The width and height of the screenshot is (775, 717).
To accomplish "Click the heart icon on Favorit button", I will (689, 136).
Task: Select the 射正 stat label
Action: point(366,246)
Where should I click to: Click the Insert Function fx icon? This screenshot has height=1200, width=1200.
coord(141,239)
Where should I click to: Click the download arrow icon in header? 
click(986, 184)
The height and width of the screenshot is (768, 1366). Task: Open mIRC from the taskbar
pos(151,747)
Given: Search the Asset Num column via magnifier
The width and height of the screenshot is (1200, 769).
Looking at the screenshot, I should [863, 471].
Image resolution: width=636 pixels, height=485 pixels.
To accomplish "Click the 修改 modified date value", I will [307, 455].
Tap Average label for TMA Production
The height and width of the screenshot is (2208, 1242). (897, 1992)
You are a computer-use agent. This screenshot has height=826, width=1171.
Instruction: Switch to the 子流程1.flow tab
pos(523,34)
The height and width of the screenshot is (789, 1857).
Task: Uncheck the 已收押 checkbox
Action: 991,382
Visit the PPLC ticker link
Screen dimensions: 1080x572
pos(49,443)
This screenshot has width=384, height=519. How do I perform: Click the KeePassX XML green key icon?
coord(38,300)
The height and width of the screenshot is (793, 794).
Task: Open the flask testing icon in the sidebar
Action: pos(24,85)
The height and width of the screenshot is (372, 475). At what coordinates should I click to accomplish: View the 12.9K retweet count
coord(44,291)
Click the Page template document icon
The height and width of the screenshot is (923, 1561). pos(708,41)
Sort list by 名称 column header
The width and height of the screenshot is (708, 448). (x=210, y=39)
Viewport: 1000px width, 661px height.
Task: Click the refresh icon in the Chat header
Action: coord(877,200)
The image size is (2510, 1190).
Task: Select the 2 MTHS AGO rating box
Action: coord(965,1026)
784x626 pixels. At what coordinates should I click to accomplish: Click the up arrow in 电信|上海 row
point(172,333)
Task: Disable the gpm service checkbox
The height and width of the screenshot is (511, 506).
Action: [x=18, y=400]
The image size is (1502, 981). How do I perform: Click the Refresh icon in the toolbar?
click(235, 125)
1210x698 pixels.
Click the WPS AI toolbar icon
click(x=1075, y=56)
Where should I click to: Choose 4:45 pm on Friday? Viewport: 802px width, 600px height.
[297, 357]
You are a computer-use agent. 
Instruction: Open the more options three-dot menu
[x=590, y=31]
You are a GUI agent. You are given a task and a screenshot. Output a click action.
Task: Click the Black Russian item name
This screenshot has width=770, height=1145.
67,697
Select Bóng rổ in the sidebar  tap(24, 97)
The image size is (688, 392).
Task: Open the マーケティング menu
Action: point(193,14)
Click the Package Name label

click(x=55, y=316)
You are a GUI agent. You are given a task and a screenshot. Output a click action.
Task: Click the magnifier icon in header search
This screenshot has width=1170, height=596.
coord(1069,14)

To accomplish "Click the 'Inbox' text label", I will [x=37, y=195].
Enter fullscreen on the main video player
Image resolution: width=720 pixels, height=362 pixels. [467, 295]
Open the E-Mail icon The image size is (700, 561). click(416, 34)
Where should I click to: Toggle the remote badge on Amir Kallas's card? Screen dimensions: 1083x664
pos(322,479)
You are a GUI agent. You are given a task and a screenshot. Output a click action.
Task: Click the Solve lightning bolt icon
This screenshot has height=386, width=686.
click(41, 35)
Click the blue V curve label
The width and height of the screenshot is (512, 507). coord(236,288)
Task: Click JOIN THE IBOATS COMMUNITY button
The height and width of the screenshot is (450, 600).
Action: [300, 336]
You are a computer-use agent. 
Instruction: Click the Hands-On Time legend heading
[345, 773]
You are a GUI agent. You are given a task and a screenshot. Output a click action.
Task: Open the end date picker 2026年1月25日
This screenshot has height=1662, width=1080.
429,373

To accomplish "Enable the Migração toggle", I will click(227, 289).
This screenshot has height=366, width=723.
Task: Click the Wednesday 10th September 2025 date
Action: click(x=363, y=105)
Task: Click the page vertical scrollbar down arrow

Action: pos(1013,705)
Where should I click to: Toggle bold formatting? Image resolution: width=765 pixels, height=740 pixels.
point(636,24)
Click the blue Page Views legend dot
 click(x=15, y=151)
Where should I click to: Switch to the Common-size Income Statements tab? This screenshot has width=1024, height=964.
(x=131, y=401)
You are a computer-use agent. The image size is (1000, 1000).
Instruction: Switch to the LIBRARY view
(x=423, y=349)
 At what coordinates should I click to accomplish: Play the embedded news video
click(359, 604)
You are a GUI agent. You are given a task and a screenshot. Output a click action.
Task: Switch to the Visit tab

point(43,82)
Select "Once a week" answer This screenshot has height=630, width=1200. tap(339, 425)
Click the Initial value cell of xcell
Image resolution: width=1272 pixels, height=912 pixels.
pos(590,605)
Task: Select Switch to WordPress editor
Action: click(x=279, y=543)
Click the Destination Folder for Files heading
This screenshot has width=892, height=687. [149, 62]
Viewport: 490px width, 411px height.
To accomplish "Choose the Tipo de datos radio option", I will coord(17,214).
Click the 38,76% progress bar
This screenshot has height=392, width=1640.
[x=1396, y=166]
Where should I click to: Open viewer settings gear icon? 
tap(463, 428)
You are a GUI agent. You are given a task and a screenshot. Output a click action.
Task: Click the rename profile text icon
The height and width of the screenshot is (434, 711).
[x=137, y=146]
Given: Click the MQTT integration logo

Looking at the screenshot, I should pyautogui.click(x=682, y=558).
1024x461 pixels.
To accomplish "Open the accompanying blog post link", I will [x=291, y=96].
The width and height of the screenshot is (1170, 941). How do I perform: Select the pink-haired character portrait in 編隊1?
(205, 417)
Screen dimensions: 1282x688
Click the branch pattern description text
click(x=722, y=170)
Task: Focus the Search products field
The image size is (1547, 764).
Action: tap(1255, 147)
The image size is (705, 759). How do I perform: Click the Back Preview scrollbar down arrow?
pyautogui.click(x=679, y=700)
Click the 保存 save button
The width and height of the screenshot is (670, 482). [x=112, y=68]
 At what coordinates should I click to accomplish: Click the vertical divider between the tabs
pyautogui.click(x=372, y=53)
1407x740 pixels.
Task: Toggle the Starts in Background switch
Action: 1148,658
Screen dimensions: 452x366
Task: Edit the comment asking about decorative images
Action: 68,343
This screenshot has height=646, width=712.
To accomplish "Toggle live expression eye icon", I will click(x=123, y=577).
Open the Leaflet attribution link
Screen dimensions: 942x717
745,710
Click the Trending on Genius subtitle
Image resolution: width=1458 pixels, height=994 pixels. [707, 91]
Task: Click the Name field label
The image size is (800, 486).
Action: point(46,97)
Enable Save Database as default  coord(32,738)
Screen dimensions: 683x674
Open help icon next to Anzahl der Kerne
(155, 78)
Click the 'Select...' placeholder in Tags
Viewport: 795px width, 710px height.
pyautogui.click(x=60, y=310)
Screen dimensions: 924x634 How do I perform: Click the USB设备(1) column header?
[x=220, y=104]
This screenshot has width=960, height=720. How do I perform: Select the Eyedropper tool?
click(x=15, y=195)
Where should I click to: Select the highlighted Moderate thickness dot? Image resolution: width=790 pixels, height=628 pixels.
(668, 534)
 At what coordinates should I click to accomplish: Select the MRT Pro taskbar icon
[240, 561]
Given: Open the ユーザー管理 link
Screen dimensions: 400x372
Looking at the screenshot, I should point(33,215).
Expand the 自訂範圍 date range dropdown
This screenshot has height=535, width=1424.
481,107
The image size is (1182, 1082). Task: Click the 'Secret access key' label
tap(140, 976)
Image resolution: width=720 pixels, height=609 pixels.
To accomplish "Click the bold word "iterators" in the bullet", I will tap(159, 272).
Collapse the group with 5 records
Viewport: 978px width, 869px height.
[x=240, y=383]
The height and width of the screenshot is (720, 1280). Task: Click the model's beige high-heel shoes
+++++
Of the entries listed above, reproduce only the lines starting at the line containing "Click the 保存 save button" and ending at the line containing "Given: Open the ユーザー管理 link". Include both, exactly as they stand.

(Expected output)
Click the 保存 save button
The width and height of the screenshot is (670, 482). [x=112, y=68]
 At what coordinates should I click to accomplish: Click the vertical divider between the tabs
pyautogui.click(x=372, y=53)
1407x740 pixels.
Task: Toggle the Starts in Background switch
Action: 1148,658
Screen dimensions: 452x366
Task: Edit the comment asking about decorative images
Action: 68,343
This screenshot has height=646, width=712.
To accomplish "Toggle live expression eye icon", I will click(x=123, y=577).
Open the Leaflet attribution link
Screen dimensions: 942x717
745,710
Click the Trending on Genius subtitle
Image resolution: width=1458 pixels, height=994 pixels. [707, 91]
Task: Click the Name field label
The image size is (800, 486).
Action: point(46,97)
Enable Save Database as default  coord(32,738)
Screen dimensions: 683x674
Open help icon next to Anzahl der Kerne
(155, 78)
Click the 'Select...' placeholder in Tags
Viewport: 795px width, 710px height.
pyautogui.click(x=60, y=310)
Screen dimensions: 924x634 How do I perform: Click the USB设备(1) column header?
[x=220, y=104]
This screenshot has width=960, height=720. How do I perform: Select the Eyedropper tool?
click(x=15, y=195)
Where should I click to: Select the highlighted Moderate thickness dot? Image resolution: width=790 pixels, height=628 pixels.
(668, 534)
 At what coordinates should I click to accomplish: Select the MRT Pro taskbar icon
[240, 561]
Given: Open the ユーザー管理 link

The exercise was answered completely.